Art Center admissions have always been selective, and classes are still kept very small in both the graduate and undergraduate programs, because of the emphasis on collaboration. “It’s a conservatory program, so students work together in teams and on each other’s projects and, by the time they graduate, they’ve helped to create many films,” Peterson says. Moreover, he adds, “We don’t want our writer/ directors to think of themselves as lonely auteurs. If they respect other artists and welcome their skills, they’ll be collaborating like veteran filmmakers before they graduate.”
Erik Anderson was already a producer of feature films when he selected Art Center for his MFA, partly because of its legacy and professionalism. “I stood on the shoulders of guys who were there before,” he says, like Tarsem Singh FILM 90 (Mirror Mirror, Immortals, The Cell) and Michael Bay FILM 88 (Transformers, Armageddon).
While in school Anderson has developed a strong commercial reel, but it was during the making of a documentary in Peru, in collaboration with Art Center’s Designmatters’ Safe Agua Peru project, that he realized the depth of his technical training.
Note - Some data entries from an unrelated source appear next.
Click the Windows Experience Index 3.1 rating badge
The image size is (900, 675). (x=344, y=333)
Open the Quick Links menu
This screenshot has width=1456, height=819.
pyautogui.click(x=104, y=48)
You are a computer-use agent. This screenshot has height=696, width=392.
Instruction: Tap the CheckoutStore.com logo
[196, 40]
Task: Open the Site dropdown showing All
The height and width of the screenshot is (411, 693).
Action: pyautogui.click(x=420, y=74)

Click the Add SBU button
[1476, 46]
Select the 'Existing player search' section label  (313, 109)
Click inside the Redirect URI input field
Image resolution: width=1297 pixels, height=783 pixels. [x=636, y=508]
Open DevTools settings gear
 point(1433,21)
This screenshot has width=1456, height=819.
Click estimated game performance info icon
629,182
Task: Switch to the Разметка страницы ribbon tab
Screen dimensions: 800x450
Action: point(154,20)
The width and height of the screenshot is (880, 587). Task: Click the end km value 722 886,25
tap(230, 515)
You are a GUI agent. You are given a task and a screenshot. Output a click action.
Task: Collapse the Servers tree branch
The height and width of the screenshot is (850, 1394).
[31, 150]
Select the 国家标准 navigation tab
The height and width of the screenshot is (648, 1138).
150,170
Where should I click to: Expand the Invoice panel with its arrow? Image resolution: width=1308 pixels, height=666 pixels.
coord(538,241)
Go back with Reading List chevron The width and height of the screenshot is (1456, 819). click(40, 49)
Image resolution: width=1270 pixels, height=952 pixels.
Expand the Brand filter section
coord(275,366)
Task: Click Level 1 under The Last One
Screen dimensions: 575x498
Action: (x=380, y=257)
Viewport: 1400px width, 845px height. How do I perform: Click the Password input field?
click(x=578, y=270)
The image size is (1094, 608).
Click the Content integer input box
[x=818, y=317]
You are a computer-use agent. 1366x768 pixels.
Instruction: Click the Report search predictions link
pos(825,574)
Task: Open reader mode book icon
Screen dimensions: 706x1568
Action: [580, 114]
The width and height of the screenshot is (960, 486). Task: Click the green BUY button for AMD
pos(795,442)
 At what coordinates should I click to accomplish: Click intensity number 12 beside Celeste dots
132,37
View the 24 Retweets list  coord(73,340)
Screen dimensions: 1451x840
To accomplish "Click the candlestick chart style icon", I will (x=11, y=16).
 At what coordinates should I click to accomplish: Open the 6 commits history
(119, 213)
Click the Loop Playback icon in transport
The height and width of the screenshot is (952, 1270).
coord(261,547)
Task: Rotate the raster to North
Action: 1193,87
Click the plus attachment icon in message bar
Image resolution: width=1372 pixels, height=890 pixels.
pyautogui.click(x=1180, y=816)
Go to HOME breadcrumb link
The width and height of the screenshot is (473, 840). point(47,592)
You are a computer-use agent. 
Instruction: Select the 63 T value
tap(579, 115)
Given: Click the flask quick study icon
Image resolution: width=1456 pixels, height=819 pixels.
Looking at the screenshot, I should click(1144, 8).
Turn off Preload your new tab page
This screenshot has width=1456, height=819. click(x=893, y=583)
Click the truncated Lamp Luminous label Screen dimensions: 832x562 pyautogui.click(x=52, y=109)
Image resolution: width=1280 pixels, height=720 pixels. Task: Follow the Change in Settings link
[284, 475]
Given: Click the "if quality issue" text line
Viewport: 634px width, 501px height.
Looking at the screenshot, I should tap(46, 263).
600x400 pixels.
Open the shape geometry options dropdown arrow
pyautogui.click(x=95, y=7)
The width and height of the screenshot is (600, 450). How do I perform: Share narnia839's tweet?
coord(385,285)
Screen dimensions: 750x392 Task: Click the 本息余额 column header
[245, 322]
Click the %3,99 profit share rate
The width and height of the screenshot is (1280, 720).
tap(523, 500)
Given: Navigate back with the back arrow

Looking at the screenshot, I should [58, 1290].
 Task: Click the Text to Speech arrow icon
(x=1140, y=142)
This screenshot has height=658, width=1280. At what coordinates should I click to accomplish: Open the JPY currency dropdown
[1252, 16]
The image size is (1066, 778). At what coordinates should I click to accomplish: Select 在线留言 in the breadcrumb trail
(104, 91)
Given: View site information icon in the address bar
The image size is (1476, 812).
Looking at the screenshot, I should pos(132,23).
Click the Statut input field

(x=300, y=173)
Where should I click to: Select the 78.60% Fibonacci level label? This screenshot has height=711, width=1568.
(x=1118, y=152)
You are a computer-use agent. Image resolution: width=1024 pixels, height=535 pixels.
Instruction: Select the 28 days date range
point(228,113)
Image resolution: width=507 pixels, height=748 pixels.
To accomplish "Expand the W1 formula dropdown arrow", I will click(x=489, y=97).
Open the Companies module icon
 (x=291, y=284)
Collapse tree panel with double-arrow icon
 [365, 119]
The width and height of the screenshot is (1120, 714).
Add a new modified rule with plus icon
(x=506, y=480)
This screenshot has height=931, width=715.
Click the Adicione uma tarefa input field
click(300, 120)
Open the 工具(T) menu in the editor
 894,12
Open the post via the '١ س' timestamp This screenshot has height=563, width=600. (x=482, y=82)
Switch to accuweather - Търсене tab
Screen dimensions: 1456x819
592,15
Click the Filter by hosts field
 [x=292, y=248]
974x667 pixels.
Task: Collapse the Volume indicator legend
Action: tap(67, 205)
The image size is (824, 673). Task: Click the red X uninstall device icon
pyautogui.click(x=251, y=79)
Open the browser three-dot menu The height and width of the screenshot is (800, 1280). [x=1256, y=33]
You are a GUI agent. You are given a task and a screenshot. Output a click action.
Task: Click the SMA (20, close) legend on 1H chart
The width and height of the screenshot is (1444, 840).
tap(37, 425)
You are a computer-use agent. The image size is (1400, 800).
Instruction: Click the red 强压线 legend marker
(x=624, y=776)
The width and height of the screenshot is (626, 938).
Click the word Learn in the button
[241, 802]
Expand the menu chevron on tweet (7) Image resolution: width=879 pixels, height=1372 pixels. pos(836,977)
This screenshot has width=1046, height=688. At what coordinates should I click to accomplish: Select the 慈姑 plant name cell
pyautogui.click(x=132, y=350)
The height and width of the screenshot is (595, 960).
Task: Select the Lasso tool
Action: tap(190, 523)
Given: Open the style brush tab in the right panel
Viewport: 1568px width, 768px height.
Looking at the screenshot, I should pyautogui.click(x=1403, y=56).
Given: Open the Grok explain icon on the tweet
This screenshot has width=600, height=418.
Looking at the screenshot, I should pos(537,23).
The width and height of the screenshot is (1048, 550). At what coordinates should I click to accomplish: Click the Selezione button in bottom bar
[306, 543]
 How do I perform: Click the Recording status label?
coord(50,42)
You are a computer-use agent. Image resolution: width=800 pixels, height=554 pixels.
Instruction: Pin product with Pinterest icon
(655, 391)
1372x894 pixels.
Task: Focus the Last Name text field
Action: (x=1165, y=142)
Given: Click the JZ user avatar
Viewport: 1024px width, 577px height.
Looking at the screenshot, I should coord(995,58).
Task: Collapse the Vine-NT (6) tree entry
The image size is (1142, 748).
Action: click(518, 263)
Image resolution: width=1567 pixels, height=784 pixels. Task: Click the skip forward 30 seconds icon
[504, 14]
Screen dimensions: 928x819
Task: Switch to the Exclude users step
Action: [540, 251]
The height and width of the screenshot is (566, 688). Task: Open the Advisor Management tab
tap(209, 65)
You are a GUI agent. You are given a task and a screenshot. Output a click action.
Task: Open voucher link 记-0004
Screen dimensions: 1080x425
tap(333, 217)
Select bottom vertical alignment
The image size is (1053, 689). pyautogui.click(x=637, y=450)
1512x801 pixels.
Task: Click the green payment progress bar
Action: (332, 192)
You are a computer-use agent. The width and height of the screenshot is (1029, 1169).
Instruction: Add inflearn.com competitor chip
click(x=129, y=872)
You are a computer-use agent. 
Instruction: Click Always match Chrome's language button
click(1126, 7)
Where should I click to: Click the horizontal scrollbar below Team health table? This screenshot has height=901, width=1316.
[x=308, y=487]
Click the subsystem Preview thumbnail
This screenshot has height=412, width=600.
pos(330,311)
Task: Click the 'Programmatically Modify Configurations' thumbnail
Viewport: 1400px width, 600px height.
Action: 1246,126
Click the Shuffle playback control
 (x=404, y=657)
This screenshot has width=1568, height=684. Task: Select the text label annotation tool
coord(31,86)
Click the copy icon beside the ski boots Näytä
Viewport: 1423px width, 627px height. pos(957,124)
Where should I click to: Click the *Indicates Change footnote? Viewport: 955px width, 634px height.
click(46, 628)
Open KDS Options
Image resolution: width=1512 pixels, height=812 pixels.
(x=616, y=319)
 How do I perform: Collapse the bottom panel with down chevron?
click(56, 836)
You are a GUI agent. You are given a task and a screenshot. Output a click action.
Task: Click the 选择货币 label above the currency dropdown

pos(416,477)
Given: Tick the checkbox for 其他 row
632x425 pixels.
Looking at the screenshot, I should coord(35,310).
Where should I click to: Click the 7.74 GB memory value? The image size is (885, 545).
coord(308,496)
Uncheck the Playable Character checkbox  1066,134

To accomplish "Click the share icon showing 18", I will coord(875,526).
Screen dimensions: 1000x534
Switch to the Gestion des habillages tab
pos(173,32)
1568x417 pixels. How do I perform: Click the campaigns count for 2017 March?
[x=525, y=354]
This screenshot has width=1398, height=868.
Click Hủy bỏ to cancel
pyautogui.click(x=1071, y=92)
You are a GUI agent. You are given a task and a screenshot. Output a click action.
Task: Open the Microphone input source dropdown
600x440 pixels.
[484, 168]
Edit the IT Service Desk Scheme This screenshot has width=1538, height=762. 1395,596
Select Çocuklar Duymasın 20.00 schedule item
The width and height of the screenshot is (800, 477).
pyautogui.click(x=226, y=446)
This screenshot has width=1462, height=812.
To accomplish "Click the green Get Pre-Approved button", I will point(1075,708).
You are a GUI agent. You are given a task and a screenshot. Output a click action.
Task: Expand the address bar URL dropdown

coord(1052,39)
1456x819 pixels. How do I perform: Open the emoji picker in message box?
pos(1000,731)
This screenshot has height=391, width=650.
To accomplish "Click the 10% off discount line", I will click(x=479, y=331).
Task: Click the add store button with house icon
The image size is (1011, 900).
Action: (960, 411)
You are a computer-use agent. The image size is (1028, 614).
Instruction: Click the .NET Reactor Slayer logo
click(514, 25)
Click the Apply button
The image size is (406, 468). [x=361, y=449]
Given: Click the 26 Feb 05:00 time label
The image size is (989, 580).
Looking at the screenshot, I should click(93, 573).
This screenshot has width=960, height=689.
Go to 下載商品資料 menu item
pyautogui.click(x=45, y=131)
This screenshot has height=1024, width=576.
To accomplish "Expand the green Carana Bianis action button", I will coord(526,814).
For Hands in the Mist, which presents design solutions created by Art Center students to overcome water poverty issues, Anderson learned documentary shooting “on the fly”—and was shortlisted for a Cannes Young Director Award.
Like Anderson, Ellen Houlihan was working in the industry when she decided to return to school. For her, the efficiency of the graduate program was a big draw. “Art Center’s accelerated two-year MFA degree made the most sense in terms of time, money and independence afforded to student filmmakers,” she says.
Houlihan has been prolific at Art Center and is already winning awards, most recently a 2012 Cannes Young Director Award for a public service announcement about gay suicide that was praised by The Huffington Post. She adds that another reason she picked Broadcast Cinema over other MFA programs was that she wouldn’t have to choose a concentration in screenwriting, directing or producing; here, she was able to do all three. Finally, she cites TV veteran Victoria Hochberg’s Directing 1 class as offering training she didn’t see anywhere else, explaining, “Victoria provides a real-world simulation to teach us the art of collaboration and the rigors of meeting each day of production.”